Member of the Montana House of Representatives
- In office 1998–2006
- Preceded by: Patrick Galvin
- Succeeded by: Bill Thomas

Personal details
- Born: Kathleen M. Galvin September 12, 1949 Great Falls, Montana, U.S.
- Died: July 9, 2025 (aged 75) Great Falls, Montana, U.S.
- Party: Democratic
- Children: Three daughters
- Alma mater: Montana State University–Northern

= Kathleen Galvin-Halcro =

American politician (1949–2025)

Kathleen M. Galvin-Halcro (September 12, 1949 – July 9, 2025) was an American politician and educator who served in the Montana House of Representatives from 1998 until 2006, representing a district encompassing western Great Falls, Montana. In 1998, Galvin-Halcro was elected to succeed her father, retiring state Rep. Patrick Galvin, in the same legislative district, becoming the first daughter to succeed her father in the Montana House of Representatives.

==Life and career==
Galvin-Halcro was born to Marie (née Gurnsey) and Patrick Glenn Galvin (1926–2004) on September 12, 1949, in Great Falls, Montana. Her father, a railroad worker and United States Marine Corps veteran, later served in the Montana House of Representatives from 1991 until 1998 and had a 22-mile stretch of Montana Highway 3 renamed as the "Patrick G. Galvin Memorial Highway" in his honor in 2005. She graduated from Great Falls Central Catholic High School.
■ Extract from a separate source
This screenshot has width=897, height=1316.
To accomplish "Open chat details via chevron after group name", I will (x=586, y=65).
She began working as a telephone operator and customer service representative at Mountain Bell in Great Falls and Helena in 1968. During this time, Galvin-Halcro became involved in the growth of unions in the telephone industry, becoming the first representative of the Communications Workers of America (CWA) in the state of Montana and the first female representative in the International Brotherhood of Electrical Workers (IBEW) labor union. Together with the Mountain Bell Pioneers organizations, Galvin-Halcro constructed the first information booth to open at the Montana State Fair in 1980.
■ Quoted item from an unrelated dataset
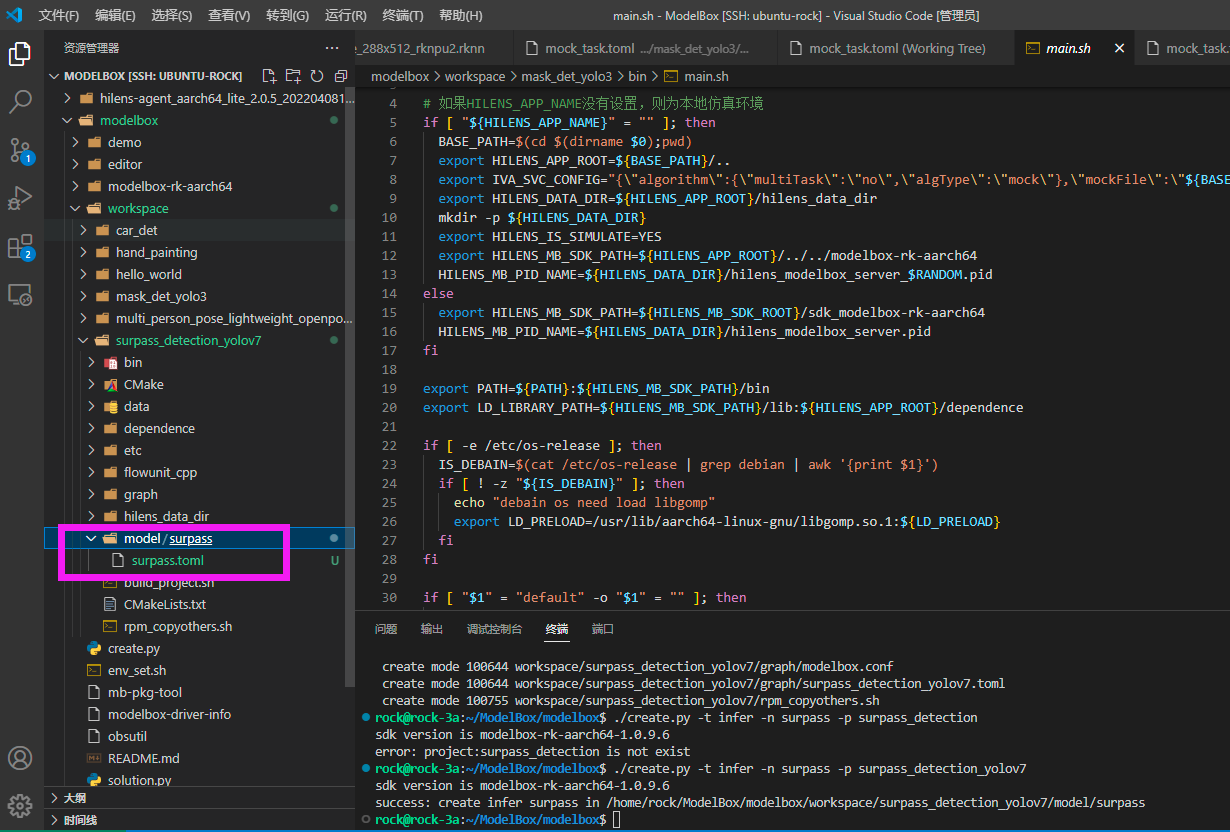Click the Accounts icon

[20, 758]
Galvin-Halcro sought a career change and completed her Bachelor of Arts degree in interdisciplinary studies at Montana State University–Northern in 1993. She then worked as a teacher in the Great Falls Public Schools district for twenty-two years.

In 1998, her father, state. Rep. Pat Galvin declined to seek re-election to the Montana House of Representatives. Kathleen Galvin-Halcro, a Democrat, won the 1998 general election to succeed her father in the same Great Falls-based state house district. She served in the state house from 1998 until 2006.

In 2010, Galvin-Halcro campaigned for the Montana Senate in the 13th district, but was defeated by Republican Edward Buttrey, who won 58% of the vote.

Galvin-Halcro died at Peace Hospice in Great Falls, Montana, on July 9, 2025, at the age of 75.